My suggestion is to keep a map of numbers->count, and then only take the ones that appear only twice in the map:
public static void exactlytwice(int[] x) {
Map<Integer, Integer> counter = new HashMap<>();
for (int i = 0; i < x.length; i++) {
if (counter.contains(i)) {
counter.put(i,1);
} else {
counter.put(i,counter.get(i)+1);
}
}
for (Integer i : counter.keyset()) {
if (counter.get(i) == 2) {
System.out.println(i);
}
}
}
Think about maintaining a seperate array/list which keeps track of all the elements that has been counted/printed by which you could just skip the same number that shows again down the array.
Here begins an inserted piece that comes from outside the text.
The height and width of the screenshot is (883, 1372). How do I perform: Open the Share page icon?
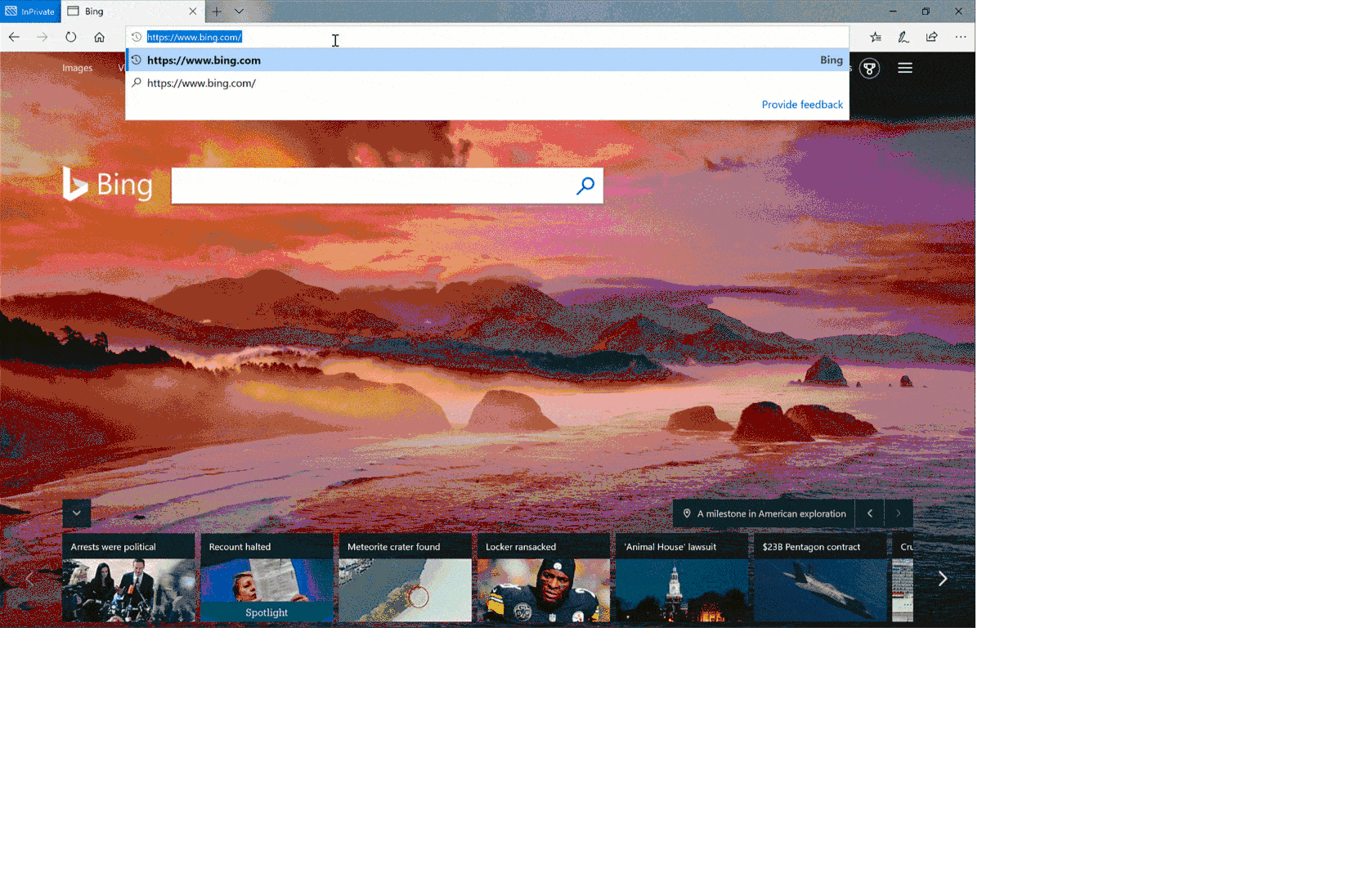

Or you could sort the array and then perform the whole logic to check for duplicates.
Just for completeness, there is a solution without extra-map. It's still O(n^2), but uses no extra memory. And It uses kind of fun idea.
First, we only need to output first occurence of a number, every other one is not relevant, because we either have more than 2 of them, or we've already output the first one.
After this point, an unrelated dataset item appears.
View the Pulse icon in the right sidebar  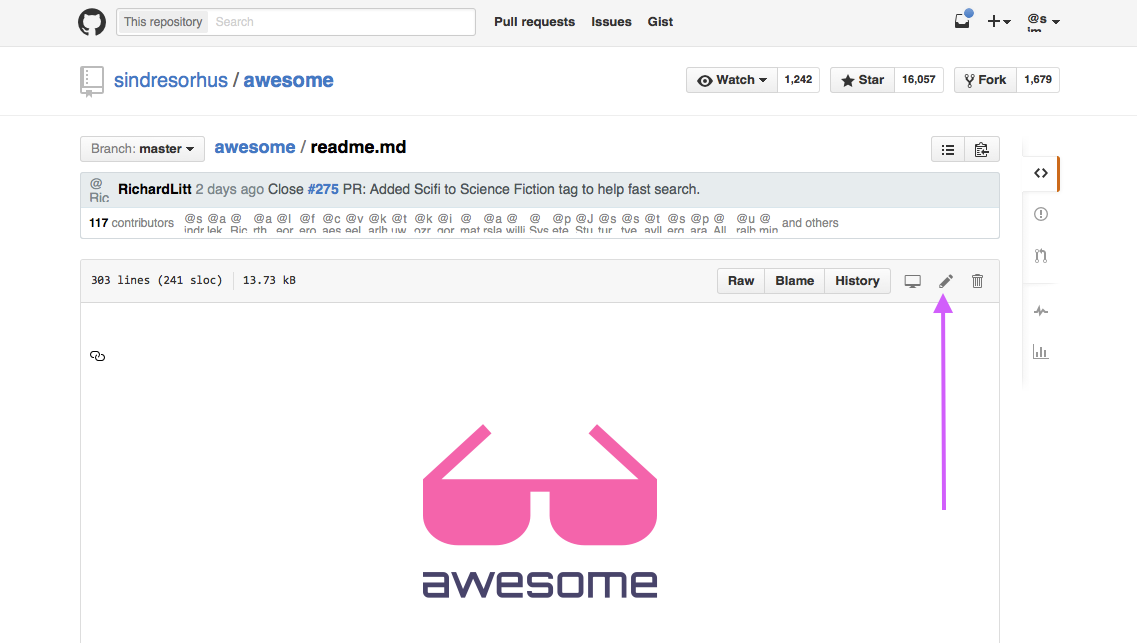[1040, 311]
Second, we can then indeed continue, from i+1 element, because at this point, there are no elements equal to ith, that are earlier in array.
public static void exactlytwice(int[] x) {
int count, j;
TOP:
for (int i = 0; i < x.length; i++) {
count = 0;
for (j = 0; j < i; j++) {
if (x[j] == x[i])
// had this number earlier, so go to the next one.
continue TOP;
}
for (j = i+1; j < x.length; j++) {
if (i != j && x[i] == x[j])
count++;
}
if (count == 1) System.out.print(x[i] + " ");
}
}
In addition to the answers provided, there are two more ways you could go about this:
If array modification is permitted, change elements already encountered to a dummy value, and skip the value if encountered. This reduces the time complexity to O(n) from O(n^2), but destroys the original array. Of course, this assumes that the acceptable integers are restricted to a certain set (thanks to #Dzmitry Paulenka for reminding me that I hadn't stated this explicitly). To keep the array, you could make a copy (although then the space complexity becomes O(n) ).
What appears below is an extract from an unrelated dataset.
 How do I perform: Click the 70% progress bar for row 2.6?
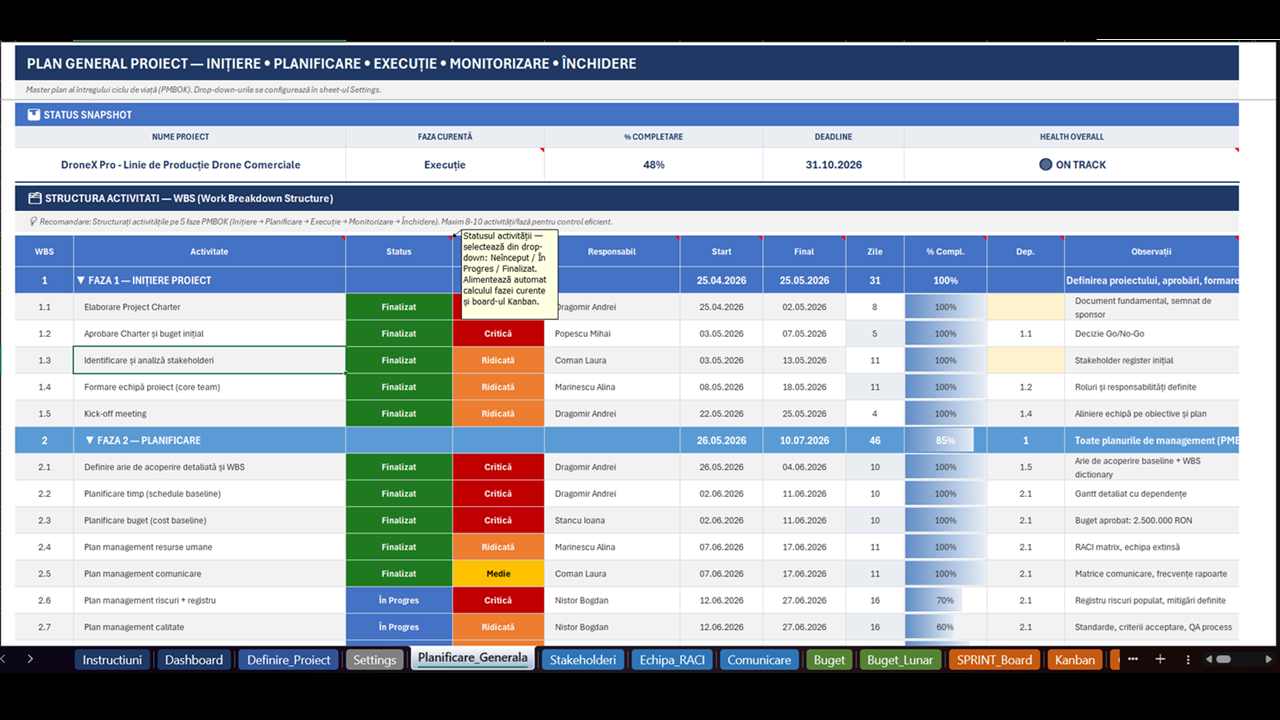point(945,601)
If any integer is acceptable, then create an encountered boolean array, all intialized to false. Change the locations of elements encountered in the original array to true in the encountered boolean array, and if the value is already true, it can be skipped. Again, time complexity O(n), but O(n) space complexity, and unlike in the second method of 1., does not require the permissible range of numbers (ints) to be restricted.
Alternately, simply make the initialization of j as j=0, and then ensure that only those numbers which don't have that number appearing before them are printed, i.e., that the number is printed only if it occurs at j>=i (thanks to #Nir Levy for pointing the j>=i requirement out). This is (slightly) more inefficient than the code already written, but the time complexity remains the same O(n^2).
With Java 8 you can achieve this using streams like this :
public static void main(String[] args)
{
List<Integer> list = Stream.of(12,1,3,4,2,3,7,6,7,3,1,8,4,12,33,45,78,36,8)
.collect(Collectors.groupingBy(x->x, Collectors.summingInt(x->1)))
.entrySet().stream().filter(x->x.getValue()==2)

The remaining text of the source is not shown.